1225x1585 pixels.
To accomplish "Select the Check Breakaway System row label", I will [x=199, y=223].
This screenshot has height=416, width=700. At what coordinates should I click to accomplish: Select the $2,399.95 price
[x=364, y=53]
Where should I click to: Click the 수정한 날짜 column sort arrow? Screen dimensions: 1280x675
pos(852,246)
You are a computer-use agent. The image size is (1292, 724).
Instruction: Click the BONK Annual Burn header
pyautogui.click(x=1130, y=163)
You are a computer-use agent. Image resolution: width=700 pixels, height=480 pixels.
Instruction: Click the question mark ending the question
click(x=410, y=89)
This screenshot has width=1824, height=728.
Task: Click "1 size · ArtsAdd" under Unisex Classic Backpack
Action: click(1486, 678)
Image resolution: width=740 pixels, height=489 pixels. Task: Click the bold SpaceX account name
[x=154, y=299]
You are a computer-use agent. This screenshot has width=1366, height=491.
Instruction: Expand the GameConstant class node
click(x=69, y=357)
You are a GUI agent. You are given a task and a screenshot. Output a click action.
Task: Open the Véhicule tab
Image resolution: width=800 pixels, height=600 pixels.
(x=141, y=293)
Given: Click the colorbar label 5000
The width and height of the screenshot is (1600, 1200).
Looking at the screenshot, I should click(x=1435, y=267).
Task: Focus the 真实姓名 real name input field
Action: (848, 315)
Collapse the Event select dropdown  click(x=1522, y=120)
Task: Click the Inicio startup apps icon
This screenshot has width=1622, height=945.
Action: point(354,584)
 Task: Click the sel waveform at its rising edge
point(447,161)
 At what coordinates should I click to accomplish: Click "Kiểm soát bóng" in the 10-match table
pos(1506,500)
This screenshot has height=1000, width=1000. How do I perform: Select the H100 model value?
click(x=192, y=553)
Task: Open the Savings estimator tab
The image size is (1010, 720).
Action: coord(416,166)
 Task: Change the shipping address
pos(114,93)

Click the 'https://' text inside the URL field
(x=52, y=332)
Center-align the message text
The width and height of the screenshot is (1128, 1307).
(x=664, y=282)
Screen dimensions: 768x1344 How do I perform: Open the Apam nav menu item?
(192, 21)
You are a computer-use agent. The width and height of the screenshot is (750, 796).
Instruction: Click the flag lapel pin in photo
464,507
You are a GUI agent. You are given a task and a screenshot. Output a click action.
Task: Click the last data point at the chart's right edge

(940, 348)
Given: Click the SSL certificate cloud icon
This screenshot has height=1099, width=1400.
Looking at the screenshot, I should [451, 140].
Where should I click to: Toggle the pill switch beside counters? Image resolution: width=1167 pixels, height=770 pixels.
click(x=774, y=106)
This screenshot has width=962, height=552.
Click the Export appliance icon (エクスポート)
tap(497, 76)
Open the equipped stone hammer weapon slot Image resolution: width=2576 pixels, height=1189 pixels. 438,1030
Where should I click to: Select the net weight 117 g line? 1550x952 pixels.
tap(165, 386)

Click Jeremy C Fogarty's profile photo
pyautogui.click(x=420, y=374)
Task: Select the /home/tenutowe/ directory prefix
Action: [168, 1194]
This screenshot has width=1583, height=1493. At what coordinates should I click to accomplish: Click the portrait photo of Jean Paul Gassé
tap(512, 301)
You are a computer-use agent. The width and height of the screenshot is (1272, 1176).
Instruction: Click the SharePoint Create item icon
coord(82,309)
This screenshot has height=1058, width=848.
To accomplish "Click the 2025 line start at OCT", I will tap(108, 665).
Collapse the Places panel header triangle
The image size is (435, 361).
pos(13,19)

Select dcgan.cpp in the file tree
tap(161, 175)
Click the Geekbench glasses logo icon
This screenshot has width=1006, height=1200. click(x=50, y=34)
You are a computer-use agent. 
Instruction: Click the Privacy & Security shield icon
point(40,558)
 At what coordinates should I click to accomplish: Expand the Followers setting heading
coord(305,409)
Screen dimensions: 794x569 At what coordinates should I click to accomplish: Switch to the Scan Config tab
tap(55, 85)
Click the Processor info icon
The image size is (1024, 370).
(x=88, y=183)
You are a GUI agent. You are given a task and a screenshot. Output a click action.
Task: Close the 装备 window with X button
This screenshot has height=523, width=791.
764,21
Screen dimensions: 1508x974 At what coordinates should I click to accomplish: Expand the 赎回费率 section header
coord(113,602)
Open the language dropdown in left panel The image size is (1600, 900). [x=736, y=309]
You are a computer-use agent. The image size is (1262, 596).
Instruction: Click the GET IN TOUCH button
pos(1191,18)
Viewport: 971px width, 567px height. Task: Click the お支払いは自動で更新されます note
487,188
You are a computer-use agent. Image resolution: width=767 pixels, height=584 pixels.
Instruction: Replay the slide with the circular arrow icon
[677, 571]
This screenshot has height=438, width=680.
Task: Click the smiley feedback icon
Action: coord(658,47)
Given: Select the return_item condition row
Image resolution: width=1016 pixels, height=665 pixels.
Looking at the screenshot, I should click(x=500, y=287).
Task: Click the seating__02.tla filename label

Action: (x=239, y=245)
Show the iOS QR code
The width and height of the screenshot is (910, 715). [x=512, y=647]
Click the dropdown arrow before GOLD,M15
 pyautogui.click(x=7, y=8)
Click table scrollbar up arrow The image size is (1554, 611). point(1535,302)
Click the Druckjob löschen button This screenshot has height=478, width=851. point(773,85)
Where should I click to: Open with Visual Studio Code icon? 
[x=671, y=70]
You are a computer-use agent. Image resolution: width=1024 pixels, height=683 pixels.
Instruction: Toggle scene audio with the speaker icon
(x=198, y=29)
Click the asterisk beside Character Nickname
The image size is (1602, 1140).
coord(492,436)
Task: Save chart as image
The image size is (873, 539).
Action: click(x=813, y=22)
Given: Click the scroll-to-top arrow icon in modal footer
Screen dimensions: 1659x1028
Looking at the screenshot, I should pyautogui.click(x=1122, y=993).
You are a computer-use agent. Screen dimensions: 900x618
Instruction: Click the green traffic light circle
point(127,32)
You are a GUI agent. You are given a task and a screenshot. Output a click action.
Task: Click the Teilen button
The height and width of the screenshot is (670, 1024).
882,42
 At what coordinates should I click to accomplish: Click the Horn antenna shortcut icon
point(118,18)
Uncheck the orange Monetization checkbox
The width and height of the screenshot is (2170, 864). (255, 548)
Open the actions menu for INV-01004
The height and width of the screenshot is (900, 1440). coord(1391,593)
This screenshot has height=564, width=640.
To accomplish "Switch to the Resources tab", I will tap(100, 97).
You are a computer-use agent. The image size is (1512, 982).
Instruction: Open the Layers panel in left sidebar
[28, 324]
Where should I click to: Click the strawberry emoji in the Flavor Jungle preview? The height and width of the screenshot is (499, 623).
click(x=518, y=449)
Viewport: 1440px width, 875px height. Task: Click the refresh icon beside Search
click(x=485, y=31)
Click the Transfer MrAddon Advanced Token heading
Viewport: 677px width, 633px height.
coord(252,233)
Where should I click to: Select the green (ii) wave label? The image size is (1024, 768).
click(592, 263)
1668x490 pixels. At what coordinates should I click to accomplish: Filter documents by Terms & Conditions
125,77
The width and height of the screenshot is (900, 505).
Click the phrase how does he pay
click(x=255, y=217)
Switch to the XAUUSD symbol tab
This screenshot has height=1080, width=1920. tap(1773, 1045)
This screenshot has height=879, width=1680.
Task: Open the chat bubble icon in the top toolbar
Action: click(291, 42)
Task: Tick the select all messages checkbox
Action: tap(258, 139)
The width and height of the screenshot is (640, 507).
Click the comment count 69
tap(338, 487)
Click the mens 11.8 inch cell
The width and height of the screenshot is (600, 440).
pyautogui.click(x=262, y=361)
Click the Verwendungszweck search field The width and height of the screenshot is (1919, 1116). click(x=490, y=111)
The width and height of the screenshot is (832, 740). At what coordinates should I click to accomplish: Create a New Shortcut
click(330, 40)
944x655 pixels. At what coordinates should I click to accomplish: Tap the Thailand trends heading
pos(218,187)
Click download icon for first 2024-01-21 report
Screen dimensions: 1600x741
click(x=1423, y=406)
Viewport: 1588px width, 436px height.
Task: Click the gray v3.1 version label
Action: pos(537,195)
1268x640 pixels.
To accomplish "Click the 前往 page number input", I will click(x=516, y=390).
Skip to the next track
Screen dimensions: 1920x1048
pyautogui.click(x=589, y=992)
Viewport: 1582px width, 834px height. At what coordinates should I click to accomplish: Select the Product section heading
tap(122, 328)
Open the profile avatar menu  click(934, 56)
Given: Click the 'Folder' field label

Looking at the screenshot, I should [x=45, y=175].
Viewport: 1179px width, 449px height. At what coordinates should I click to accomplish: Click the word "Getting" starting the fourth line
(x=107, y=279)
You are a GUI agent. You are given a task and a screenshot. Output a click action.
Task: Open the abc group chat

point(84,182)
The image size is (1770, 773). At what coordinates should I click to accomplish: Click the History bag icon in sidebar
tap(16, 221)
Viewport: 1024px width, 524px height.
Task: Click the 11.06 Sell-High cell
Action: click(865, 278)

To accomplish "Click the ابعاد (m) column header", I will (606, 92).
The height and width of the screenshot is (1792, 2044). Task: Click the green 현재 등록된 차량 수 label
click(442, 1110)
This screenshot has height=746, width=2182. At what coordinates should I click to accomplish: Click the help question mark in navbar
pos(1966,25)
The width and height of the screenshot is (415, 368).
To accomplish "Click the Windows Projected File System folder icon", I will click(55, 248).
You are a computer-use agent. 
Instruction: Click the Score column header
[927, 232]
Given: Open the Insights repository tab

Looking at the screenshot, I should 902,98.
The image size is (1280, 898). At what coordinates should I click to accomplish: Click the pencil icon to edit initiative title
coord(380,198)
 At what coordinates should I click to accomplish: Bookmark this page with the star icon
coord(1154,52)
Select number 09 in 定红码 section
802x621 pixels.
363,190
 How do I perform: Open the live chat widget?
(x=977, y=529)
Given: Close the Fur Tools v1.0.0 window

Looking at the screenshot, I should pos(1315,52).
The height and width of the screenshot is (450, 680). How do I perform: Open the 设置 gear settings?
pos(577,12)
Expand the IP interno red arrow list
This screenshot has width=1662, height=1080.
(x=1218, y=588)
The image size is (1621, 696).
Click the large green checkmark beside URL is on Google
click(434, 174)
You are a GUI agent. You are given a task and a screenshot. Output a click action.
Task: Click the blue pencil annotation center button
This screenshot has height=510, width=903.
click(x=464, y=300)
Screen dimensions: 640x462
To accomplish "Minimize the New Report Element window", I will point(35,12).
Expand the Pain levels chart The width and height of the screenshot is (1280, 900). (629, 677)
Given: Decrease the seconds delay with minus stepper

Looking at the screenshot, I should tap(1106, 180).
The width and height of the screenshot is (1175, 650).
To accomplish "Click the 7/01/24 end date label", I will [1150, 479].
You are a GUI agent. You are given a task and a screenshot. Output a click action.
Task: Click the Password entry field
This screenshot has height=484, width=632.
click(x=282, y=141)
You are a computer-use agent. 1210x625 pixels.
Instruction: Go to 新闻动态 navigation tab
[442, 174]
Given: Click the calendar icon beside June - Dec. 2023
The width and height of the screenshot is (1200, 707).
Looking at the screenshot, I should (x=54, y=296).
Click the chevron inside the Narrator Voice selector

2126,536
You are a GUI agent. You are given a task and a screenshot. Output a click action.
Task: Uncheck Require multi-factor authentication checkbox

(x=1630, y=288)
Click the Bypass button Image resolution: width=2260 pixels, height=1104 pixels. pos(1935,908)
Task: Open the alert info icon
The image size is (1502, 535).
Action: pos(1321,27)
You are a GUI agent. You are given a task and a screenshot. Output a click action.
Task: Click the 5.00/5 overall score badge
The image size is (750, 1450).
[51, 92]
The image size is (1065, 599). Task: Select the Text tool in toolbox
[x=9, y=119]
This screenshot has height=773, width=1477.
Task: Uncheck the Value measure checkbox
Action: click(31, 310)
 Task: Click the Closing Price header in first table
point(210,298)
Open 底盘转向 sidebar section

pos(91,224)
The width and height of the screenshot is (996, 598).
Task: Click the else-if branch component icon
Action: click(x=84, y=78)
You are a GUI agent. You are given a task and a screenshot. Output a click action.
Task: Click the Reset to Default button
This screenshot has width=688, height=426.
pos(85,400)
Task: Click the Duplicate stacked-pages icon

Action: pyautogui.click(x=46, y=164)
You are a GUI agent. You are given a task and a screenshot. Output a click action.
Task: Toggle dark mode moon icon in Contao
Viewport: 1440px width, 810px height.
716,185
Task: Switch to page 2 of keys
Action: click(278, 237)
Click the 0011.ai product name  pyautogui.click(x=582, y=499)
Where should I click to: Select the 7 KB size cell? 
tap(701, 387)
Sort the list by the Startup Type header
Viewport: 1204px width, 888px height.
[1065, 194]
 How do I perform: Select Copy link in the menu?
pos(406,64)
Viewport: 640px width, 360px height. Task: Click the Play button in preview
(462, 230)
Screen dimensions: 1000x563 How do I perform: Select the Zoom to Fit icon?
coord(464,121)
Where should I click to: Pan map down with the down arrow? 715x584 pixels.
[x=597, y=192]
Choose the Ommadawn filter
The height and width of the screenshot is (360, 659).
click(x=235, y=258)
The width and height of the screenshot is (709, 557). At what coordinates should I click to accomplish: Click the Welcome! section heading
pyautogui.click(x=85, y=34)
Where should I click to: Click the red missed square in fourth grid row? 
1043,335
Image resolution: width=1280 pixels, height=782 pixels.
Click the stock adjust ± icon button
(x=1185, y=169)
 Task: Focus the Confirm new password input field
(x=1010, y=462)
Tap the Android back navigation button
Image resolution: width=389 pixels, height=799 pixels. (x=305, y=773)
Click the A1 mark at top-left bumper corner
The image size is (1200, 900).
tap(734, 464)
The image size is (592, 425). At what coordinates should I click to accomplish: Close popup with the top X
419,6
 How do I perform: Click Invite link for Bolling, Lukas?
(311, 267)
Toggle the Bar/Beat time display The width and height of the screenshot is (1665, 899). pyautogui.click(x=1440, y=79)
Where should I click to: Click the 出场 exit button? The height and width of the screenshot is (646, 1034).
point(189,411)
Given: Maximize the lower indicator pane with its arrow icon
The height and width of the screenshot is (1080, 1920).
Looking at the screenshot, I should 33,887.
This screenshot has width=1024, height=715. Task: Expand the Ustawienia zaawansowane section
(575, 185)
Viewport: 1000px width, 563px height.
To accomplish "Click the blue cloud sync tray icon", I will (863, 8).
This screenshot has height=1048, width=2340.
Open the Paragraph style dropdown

• • •

** What you need to do **
Only lines holding the word "blue" are wanted, so copy each of them from the records above.

** Task answer **
Task: Click the blue pencil annotation center button
To accomplish "Click the blue cloud sync tray icon", I will (863, 8).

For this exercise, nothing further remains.